The worst thing you could say about Sefolosha is that he is more of a role-player than he is a potential star. Teams looking to swing for the fences and find the next coming will probably want to look elsewhere. Being automatically eligible as a 1984 prospect, he won’t be projected to have the same upside that some of the underclassmen in this draft do. He has been noticeably improving in almost every facet from year to year, though, so it might be too early to say that his development process is done. Even if NBA teams aren’t sold on him being ready to play in the NBA, he is pretty versatile in the fact that a team that is short on roster spots could decide to draft him and keep him in Europe for another season (“why not?)—and if they do want to bring him over, he has a clear buyout clause in his contract for less than the maximum the NBA is allowed to pay.
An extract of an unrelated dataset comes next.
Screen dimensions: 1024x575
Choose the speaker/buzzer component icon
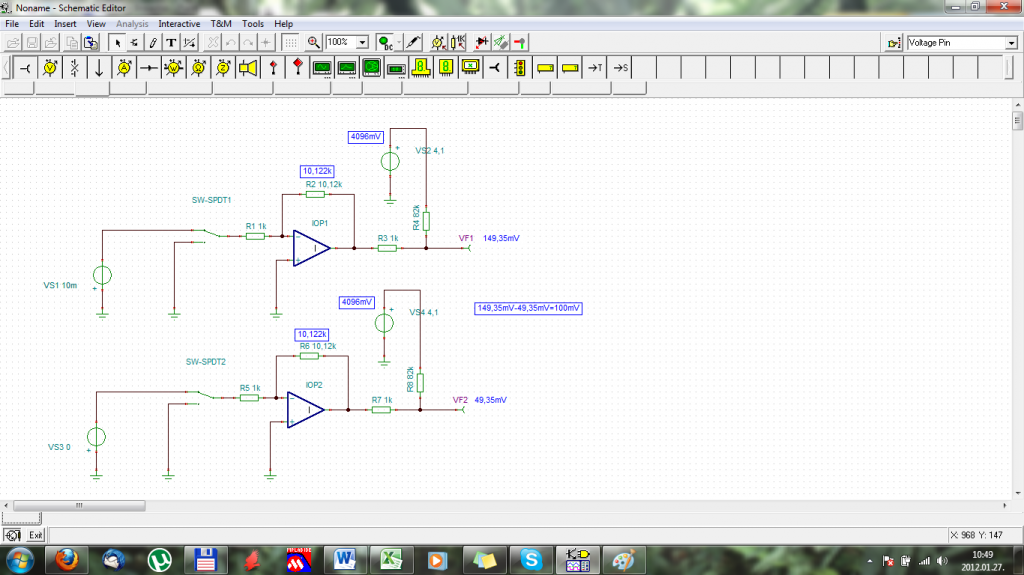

A playoff team that is looking for an extremely solid and mature all-around player to step in and do the little things for them is the type of situation where he could really thrive. Sefolosha appears to agree: “The best situation for me will be to go to a team that needs me and really wants me. I feel that I can play in any system.” The Knicks with two late first round picks and a coach like Larry Brown who loves players in his mold probably need to give him a long hard look.

Regarding his plans for the summer, Sefolosha is only worried about one thing right now: winning. “We still have chances for the playoffs so it's too early to make plans. I am certain that I will do some intensive training before NBA workouts, but the timing depends on how Biella does, which is my most important interest now.”